Currently, quantization is validated only in Llama models.
Measurements are device dependent - Don't use measurements collected on Gaudi3 on Gaudi2 accelerators as it might cause accuracy issues.
Running Inference in FP8 with INC:
Specify quantization method "inc" and kv cache dtype "fp8_inc" as parameters to the the LLM object.

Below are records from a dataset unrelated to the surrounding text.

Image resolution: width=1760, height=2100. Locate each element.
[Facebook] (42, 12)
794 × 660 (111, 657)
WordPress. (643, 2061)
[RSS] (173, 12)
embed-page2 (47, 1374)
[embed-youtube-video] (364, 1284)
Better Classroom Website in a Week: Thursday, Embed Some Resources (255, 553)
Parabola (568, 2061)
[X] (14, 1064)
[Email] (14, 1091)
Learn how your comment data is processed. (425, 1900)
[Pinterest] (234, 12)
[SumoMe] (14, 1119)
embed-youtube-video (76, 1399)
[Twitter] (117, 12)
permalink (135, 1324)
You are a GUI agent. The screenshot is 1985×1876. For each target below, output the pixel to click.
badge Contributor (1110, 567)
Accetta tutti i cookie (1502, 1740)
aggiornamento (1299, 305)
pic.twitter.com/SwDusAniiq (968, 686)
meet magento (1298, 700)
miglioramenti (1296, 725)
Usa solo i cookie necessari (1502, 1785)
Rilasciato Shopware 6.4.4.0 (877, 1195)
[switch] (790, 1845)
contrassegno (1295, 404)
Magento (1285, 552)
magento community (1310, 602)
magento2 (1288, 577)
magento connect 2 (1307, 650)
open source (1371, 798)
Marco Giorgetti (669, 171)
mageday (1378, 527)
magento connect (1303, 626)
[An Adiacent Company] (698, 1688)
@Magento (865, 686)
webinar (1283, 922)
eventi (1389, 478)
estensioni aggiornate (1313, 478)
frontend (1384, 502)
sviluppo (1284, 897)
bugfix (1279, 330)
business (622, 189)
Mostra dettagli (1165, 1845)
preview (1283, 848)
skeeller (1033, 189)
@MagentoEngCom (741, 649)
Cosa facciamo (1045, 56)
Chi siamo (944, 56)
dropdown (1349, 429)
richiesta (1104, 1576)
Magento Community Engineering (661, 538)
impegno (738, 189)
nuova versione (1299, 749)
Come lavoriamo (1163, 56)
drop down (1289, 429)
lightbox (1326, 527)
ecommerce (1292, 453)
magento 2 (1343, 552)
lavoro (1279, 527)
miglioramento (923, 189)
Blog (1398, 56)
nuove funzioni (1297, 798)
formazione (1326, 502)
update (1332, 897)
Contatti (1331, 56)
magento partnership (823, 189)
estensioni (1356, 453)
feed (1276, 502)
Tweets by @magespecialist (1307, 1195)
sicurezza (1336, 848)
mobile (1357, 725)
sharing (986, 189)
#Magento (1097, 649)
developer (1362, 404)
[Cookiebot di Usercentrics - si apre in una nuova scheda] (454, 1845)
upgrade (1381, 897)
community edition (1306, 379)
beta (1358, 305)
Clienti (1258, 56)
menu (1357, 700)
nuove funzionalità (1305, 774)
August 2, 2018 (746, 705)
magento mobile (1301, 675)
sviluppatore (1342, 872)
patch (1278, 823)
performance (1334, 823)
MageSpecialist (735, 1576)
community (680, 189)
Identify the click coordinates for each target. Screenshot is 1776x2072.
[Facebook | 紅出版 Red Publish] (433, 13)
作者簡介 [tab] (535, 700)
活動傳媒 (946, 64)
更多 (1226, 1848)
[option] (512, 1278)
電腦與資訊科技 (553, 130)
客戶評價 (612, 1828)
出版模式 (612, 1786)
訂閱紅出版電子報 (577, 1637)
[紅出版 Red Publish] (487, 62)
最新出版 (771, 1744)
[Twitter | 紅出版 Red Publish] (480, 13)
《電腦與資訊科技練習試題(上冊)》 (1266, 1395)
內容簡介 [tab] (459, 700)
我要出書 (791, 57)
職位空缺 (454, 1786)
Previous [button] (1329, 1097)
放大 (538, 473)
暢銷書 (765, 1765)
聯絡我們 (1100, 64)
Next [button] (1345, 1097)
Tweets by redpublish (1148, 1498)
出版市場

It will require to set an environment variable "QUANT_CONFIG" which will point to a 'JSON config file' (https://docs.habana.ai/en/latest/PyTorch/Inference_on_PyTorch/Quantization/Inference_Using_FP8.html#supported-json-config-file-options) in QUANTIZE mode. Make sure there are measurement files/scale files in the folder specified as the "dump_stats_path" in the json config file. (If none exists, scale files are generated during the inference run using the measurement files)
At the end of the run, the model executor's shutdown method must be called.
More information on vLLM quantization using INC will be shown here (added in this PR): https://github.com/vllm-project/vllm/blob/main/docs/source/features/quantization/inc.md
This PR adds a new flag "weights_load_device" which allows uploading the model's (unquantized) weights onto a different device than the device on which the model will run. If not provided the behavior is kept by using the device specified in the device config.